• [Aim]:
Copy the following material back word for word.

• [The data]:
[Begin]
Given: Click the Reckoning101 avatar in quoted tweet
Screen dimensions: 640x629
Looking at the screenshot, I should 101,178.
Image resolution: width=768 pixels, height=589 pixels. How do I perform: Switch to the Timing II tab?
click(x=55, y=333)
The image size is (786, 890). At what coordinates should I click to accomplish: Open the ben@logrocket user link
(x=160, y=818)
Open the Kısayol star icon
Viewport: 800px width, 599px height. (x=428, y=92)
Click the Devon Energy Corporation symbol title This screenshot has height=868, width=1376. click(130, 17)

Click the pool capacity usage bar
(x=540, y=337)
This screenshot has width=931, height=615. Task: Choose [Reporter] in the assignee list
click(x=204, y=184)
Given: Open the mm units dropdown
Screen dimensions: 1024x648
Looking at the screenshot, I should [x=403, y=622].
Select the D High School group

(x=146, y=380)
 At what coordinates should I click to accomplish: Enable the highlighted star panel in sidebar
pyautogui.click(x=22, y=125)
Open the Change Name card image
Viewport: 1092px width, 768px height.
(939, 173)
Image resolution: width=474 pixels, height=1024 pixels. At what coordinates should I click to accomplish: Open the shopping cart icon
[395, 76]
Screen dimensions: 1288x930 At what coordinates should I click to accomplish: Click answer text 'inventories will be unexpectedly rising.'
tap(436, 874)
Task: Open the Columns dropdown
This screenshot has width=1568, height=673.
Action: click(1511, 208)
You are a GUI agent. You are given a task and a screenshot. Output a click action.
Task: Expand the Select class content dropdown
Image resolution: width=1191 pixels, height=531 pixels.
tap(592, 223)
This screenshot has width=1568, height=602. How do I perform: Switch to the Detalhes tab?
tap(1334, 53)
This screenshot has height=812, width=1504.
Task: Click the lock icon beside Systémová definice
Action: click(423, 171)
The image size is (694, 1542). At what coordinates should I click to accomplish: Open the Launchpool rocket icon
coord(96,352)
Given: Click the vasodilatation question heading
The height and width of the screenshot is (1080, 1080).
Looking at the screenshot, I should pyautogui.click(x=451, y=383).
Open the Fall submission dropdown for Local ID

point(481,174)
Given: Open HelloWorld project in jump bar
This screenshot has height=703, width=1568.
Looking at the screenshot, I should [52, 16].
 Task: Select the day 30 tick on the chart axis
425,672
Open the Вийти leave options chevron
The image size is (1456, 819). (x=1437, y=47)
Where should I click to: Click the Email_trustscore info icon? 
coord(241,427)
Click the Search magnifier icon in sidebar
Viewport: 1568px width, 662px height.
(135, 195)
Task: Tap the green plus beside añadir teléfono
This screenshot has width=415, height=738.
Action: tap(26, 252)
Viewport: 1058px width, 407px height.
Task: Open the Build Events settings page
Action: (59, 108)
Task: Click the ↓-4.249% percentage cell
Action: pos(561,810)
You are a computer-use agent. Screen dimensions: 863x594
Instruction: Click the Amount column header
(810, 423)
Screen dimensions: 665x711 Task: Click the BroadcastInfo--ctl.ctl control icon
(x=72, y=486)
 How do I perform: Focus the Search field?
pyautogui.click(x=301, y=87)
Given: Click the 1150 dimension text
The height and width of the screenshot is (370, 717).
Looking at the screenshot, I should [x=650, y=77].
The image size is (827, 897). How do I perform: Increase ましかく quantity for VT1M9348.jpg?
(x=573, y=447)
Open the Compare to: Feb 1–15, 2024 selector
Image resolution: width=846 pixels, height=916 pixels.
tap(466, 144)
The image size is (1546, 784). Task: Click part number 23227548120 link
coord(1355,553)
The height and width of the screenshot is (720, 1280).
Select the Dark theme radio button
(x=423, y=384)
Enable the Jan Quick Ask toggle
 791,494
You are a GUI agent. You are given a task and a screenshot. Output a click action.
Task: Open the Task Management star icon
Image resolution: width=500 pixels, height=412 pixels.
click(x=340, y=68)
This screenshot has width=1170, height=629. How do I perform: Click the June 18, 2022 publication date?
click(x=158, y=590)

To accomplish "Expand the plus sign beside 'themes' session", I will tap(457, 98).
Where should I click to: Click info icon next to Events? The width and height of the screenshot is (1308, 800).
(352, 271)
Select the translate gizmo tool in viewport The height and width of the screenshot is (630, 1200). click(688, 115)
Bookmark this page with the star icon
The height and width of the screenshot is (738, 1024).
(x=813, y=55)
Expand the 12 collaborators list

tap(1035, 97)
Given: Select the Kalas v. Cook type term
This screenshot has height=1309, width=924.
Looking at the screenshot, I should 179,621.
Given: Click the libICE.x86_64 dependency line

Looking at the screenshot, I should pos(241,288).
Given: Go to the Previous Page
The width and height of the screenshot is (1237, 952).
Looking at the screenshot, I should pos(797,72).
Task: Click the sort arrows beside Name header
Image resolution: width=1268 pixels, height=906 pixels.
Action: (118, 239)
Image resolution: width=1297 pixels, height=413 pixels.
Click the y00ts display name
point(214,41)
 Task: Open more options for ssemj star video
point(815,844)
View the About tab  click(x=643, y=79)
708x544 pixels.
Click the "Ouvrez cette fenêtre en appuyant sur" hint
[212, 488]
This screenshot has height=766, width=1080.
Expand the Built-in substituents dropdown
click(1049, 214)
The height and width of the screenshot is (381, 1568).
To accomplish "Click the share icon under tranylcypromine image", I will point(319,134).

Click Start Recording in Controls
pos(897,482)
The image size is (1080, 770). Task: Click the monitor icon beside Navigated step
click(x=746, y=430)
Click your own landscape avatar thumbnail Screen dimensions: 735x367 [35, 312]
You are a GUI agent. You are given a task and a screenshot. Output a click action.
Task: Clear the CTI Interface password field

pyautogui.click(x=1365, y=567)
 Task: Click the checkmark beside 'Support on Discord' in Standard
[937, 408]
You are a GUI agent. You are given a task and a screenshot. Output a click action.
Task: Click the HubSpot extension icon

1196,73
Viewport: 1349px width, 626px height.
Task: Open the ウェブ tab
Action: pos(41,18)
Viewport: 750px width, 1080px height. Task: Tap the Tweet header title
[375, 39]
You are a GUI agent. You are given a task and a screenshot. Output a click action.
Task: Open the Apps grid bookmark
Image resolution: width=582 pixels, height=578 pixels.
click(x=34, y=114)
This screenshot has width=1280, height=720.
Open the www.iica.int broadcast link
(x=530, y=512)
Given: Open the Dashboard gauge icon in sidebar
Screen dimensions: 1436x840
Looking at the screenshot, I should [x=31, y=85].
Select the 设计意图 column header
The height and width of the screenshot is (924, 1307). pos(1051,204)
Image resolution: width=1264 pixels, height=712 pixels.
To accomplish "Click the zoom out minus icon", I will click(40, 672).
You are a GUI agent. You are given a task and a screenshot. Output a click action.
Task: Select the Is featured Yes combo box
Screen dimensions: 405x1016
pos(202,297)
[End]
• [Written reply]:
Given: Click the Reckoning101 avatar in quoted tweet
Screen dimensions: 640x629
Looking at the screenshot, I should 101,178.
Image resolution: width=768 pixels, height=589 pixels. How do I perform: Switch to the Timing II tab?
click(x=55, y=333)
The image size is (786, 890). At what coordinates should I click to accomplish: Open the ben@logrocket user link
(x=160, y=818)
Open the Kısayol star icon
Viewport: 800px width, 599px height. (x=428, y=92)
Click the Devon Energy Corporation symbol title This screenshot has height=868, width=1376. click(130, 17)

Click the pool capacity usage bar
(x=540, y=337)
This screenshot has width=931, height=615. Task: Choose [Reporter] in the assignee list
click(x=204, y=184)
Given: Open the mm units dropdown
Screen dimensions: 1024x648
Looking at the screenshot, I should [x=403, y=622].
Select the D High School group

(x=146, y=380)
 At what coordinates should I click to accomplish: Enable the highlighted star panel in sidebar
pyautogui.click(x=22, y=125)
Open the Change Name card image
Viewport: 1092px width, 768px height.
(939, 173)
Image resolution: width=474 pixels, height=1024 pixels. At what coordinates should I click to accomplish: Open the shopping cart icon
[395, 76]
Screen dimensions: 1288x930 At what coordinates should I click to accomplish: Click answer text 'inventories will be unexpectedly rising.'
tap(436, 874)
Task: Open the Columns dropdown
This screenshot has width=1568, height=673.
Action: click(1511, 208)
You are a GUI agent. You are given a task and a screenshot. Output a click action.
Task: Expand the Select class content dropdown
Image resolution: width=1191 pixels, height=531 pixels.
tap(592, 223)
This screenshot has width=1568, height=602. How do I perform: Switch to the Detalhes tab?
tap(1334, 53)
This screenshot has height=812, width=1504.
Task: Click the lock icon beside Systémová definice
Action: click(423, 171)
The image size is (694, 1542). At what coordinates should I click to accomplish: Open the Launchpool rocket icon
coord(96,352)
Given: Click the vasodilatation question heading
The height and width of the screenshot is (1080, 1080).
Looking at the screenshot, I should pyautogui.click(x=451, y=383).
Open the Fall submission dropdown for Local ID

point(481,174)
Given: Open HelloWorld project in jump bar
This screenshot has height=703, width=1568.
Looking at the screenshot, I should [52, 16].
 Task: Select the day 30 tick on the chart axis
425,672
Open the Вийти leave options chevron
The image size is (1456, 819). (x=1437, y=47)
Where should I click to: Click the Email_trustscore info icon? 
coord(241,427)
Click the Search magnifier icon in sidebar
Viewport: 1568px width, 662px height.
(135, 195)
Task: Tap the green plus beside añadir teléfono
This screenshot has width=415, height=738.
Action: tap(26, 252)
Viewport: 1058px width, 407px height.
Task: Open the Build Events settings page
Action: (59, 108)
Task: Click the ↓-4.249% percentage cell
Action: pos(561,810)
You are a computer-use agent. Screen dimensions: 863x594
Instruction: Click the Amount column header
(810, 423)
Screen dimensions: 665x711 Task: Click the BroadcastInfo--ctl.ctl control icon
(x=72, y=486)
 How do I perform: Focus the Search field?
pyautogui.click(x=301, y=87)
Given: Click the 1150 dimension text
The height and width of the screenshot is (370, 717).
Looking at the screenshot, I should [x=650, y=77].
The image size is (827, 897). How do I perform: Increase ましかく quantity for VT1M9348.jpg?
(x=573, y=447)
Open the Compare to: Feb 1–15, 2024 selector
Image resolution: width=846 pixels, height=916 pixels.
tap(466, 144)
The image size is (1546, 784). Task: Click part number 23227548120 link
coord(1355,553)
The height and width of the screenshot is (720, 1280).
Select the Dark theme radio button
(x=423, y=384)
Enable the Jan Quick Ask toggle
 791,494
You are a GUI agent. You are given a task and a screenshot. Output a click action.
Task: Open the Task Management star icon
Image resolution: width=500 pixels, height=412 pixels.
click(x=340, y=68)
This screenshot has width=1170, height=629. How do I perform: Click the June 18, 2022 publication date?
click(x=158, y=590)

To accomplish "Expand the plus sign beside 'themes' session", I will tap(457, 98).
Where should I click to: Click info icon next to Events? The width and height of the screenshot is (1308, 800).
(352, 271)
Select the translate gizmo tool in viewport The height and width of the screenshot is (630, 1200). click(688, 115)
Bookmark this page with the star icon
The height and width of the screenshot is (738, 1024).
(x=813, y=55)
Expand the 12 collaborators list

tap(1035, 97)
Given: Select the Kalas v. Cook type term
This screenshot has height=1309, width=924.
Looking at the screenshot, I should 179,621.
Given: Click the libICE.x86_64 dependency line

Looking at the screenshot, I should pos(241,288).
Given: Go to the Previous Page
The width and height of the screenshot is (1237, 952).
Looking at the screenshot, I should pos(797,72).
Task: Click the sort arrows beside Name header
Image resolution: width=1268 pixels, height=906 pixels.
Action: (118, 239)
Image resolution: width=1297 pixels, height=413 pixels.
Click the y00ts display name
point(214,41)
 Task: Open more options for ssemj star video
point(815,844)
View the About tab  click(x=643, y=79)
708x544 pixels.
Click the "Ouvrez cette fenêtre en appuyant sur" hint
[212, 488]
This screenshot has height=766, width=1080.
Expand the Built-in substituents dropdown
click(1049, 214)
The height and width of the screenshot is (381, 1568).
To accomplish "Click the share icon under tranylcypromine image", I will point(319,134).

Click Start Recording in Controls
pos(897,482)
The image size is (1080, 770). Task: Click the monitor icon beside Navigated step
click(x=746, y=430)
Click your own landscape avatar thumbnail Screen dimensions: 735x367 [35, 312]
You are a GUI agent. You are given a task and a screenshot. Output a click action.
Task: Clear the CTI Interface password field

pyautogui.click(x=1365, y=567)
 Task: Click the checkmark beside 'Support on Discord' in Standard
[937, 408]
You are a GUI agent. You are given a task and a screenshot. Output a click action.
Task: Click the HubSpot extension icon

1196,73
Viewport: 1349px width, 626px height.
Task: Open the ウェブ tab
Action: pos(41,18)
Viewport: 750px width, 1080px height. Task: Tap the Tweet header title
[375, 39]
You are a GUI agent. You are given a task and a screenshot. Output a click action.
Task: Open the Apps grid bookmark
Image resolution: width=582 pixels, height=578 pixels.
click(x=34, y=114)
This screenshot has width=1280, height=720.
Open the www.iica.int broadcast link
(x=530, y=512)
Given: Open the Dashboard gauge icon in sidebar
Screen dimensions: 1436x840
Looking at the screenshot, I should [x=31, y=85].
Select the 设计意图 column header
The height and width of the screenshot is (924, 1307). pos(1051,204)
Image resolution: width=1264 pixels, height=712 pixels.
To accomplish "Click the zoom out minus icon", I will click(40, 672).
You are a GUI agent. You are given a task and a screenshot. Output a click action.
Task: Select the Is featured Yes combo box
Screen dimensions: 405x1016
pos(202,297)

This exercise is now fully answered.